**Goal**
Which rows below contain the word "Register"? Pick out each one and copy it in full.
— begin —
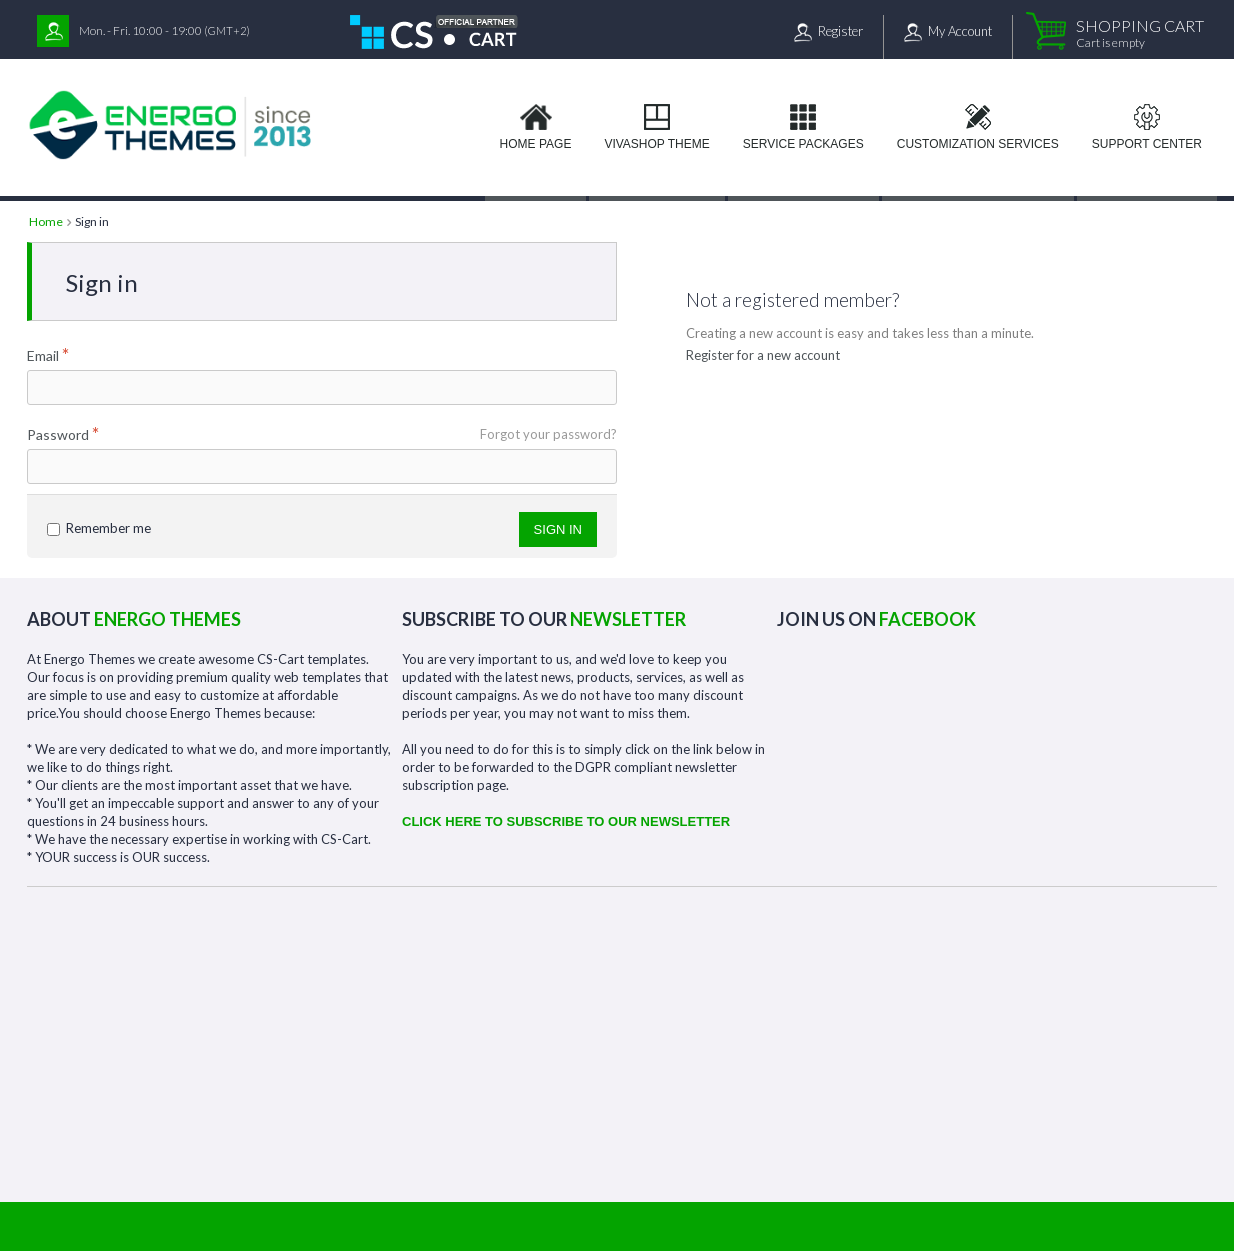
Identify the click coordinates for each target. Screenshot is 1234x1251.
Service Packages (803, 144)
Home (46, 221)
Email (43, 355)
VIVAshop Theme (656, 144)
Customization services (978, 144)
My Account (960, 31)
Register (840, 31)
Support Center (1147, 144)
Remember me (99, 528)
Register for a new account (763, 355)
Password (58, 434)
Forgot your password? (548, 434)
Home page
— end —
**Task answer**
Register (840, 31)
Register for a new account (763, 355)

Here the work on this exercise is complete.